Today, the Congress of the Ogun State Council of the NUJ resolved to send a protest letter to the Governor, Otunba Gbenga Daniel. In the letter, the Council accused Ozogula of slapping the Alaroye journalist and threatening others present. But I later spoke with Mr. Tunde Shodeke, the Chairman, and one of the elders in the Council, Mr. Moshood Adebayo of SUNnewspaper separately. I wondered why the Council did not deem it fit to find out why a journalist should slap a member of the Ogun State Executive Council or any other citizen for that matter. My further question as to whether Ozogula responded to the assault on his person did not yield any response from the journalists. As to whether it was right for the Alaroye journalist to hit the fan who sought to take on the Abuja journalist who slapped Ozogula, since nobody among them stopped him, neither of the two journalists I spoke with could respond.

 

In the conversation between Ozogula and Afunku, which I listened to partly, the Commissioner for Youth & Sports reminded the old man pointedly that he was there when the Abuja journalist slapped him. In fact, Ozogula confirmed Afunku was one of those pleading with him to forgive the journalist.

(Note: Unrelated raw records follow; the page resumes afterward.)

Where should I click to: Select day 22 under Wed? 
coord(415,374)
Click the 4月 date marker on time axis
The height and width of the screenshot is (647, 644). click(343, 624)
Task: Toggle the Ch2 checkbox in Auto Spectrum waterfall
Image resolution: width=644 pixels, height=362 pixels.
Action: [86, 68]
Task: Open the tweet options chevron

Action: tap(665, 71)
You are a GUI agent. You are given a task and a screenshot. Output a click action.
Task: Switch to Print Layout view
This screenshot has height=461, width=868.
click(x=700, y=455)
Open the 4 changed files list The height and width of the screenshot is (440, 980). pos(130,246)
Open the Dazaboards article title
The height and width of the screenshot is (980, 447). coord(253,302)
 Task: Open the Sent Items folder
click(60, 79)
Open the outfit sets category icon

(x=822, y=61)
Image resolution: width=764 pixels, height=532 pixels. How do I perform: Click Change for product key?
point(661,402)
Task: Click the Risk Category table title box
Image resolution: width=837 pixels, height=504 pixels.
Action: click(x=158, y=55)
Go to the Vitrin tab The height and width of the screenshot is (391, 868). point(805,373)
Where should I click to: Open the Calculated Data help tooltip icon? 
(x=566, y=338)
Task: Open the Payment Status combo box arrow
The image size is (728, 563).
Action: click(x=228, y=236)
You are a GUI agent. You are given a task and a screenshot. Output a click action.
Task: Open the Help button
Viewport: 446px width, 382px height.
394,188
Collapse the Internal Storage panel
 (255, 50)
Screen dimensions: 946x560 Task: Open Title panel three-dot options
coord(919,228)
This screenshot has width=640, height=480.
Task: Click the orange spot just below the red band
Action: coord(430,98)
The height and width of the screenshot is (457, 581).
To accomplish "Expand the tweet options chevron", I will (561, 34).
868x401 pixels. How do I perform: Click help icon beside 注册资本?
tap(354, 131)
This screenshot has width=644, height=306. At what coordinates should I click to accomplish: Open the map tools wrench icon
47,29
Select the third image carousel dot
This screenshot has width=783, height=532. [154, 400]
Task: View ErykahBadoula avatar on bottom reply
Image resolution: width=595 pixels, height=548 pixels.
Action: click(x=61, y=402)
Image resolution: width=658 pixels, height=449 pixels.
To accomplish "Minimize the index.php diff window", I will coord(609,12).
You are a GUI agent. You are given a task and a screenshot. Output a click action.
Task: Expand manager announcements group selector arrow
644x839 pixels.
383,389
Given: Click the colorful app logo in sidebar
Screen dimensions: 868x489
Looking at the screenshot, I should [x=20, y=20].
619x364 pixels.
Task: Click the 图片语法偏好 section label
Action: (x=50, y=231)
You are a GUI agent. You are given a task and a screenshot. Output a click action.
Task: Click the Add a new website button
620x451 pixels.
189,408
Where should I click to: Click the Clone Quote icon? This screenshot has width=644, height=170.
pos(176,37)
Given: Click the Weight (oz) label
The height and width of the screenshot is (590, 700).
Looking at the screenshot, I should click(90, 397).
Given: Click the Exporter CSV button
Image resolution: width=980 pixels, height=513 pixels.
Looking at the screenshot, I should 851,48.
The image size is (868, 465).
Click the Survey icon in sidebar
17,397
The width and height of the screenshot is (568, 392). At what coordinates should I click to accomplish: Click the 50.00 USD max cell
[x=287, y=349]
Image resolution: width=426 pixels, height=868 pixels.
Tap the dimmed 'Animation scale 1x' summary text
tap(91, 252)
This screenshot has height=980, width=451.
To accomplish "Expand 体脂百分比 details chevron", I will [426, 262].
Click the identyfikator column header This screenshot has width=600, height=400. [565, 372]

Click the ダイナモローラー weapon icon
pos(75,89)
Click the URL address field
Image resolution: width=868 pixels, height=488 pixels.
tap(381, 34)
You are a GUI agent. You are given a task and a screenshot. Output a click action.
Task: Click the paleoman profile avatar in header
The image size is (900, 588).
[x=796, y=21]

He was messed up by a pen pusher because of certain arrogance that nobody could report the story. Yet, it is the same person that was humiliated, who is being vilified by the media now.

 

Now, my questions to SaharaReporters: Even if Ozogula and the fans disrupted whatever interview session was going on, was it right for a journalist to slap another person … let’s even forget that the person slapped was an official of state? Why should journalists turn the story of what happened upside down when the person in question freely admitted his own side of the story, and stated clearly why he did that? Where is honour, where is credibility in all of these? Why should the same journalists who do not have the honour and credibility to own up to the disgraceful conduct of one of their own cook up false statements to discredit another person? And all these because the person probably has no way of putting his own story across! Friends, facts are sacred in the journalism profession!! Do not allow vengeance seeking, but less than honourable persons mess up your media organisation’s credibility!!!

 

Wale Adedayo,

Chief Press Sceretary to the Governor.